Friday, December 9, 2016


Casey Affleck     Kyle Chandler     Michelle Williams     Lucas Hedges     Gretchen Mol

          Kenneth Lonergan (You Can Count on Me) is a master of film, as so brilliantly displayed here by script and direction, acting (Affleck, Hedges, Williams), cinematography (Jody Lee Lipes), editing (Jennifer Lame), and a soundtrack perfectly apt for every scene (Lesley Barber).  The movie unfolds organically, tracing the history of the acutely sensitive but emotionally closed off Lee Chandler (Affleck).  It’s not clear in the beginning, but when we get the full story of this man’s adult life, we feel like we know him—not so much by what he says and doesn’t say as what we learn of what he has gone through and the reactions to  
him of those around him.
           The man is already carrying around a huge burden, and although the family has been warned, his brother’s death is naturally shocking.  More shocking to Lee is that he is to be his nephew’s guardian, a role for which he is completely unprepared emotionally, but there is another issue.  He left Manchester under a cloud and doesn’t want to return; but his nephew Patrick (Hedges) is still in high school and understandably doesn’t want to move away to Lee’s town.  How this dilemma is resolved attests to Lonergan’s skill in honing in on real people and how they react to and solve problems; this is not a fairy tale.
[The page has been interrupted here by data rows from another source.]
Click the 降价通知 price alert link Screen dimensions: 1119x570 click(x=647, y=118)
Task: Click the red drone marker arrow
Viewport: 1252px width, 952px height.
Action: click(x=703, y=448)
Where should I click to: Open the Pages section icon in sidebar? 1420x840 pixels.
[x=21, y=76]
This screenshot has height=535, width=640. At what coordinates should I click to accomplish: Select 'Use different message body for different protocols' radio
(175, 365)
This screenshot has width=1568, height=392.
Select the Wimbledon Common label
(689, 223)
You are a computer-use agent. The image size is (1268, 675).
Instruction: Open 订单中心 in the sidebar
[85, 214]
        The film is an exquisite portrayal of a traumatized man trying to connect with other people, whether they are strangers, current associates, or from his past.  The boisterous, demonstrative scenes of him with his wife and children before the trauma are in stark contrast to his current way of relating, e.g., it took days and days before he could give his nephew a hug.  We see the absolutely torturous condition of someone not being able to confide in anyone else.  Lonergan gives us a picture of a man not only traumatized, but filled with guilt.  Once we get this full picture, the way in which he resolves his dilemma is completely understandable.  Without this understanding, we might judge him differently.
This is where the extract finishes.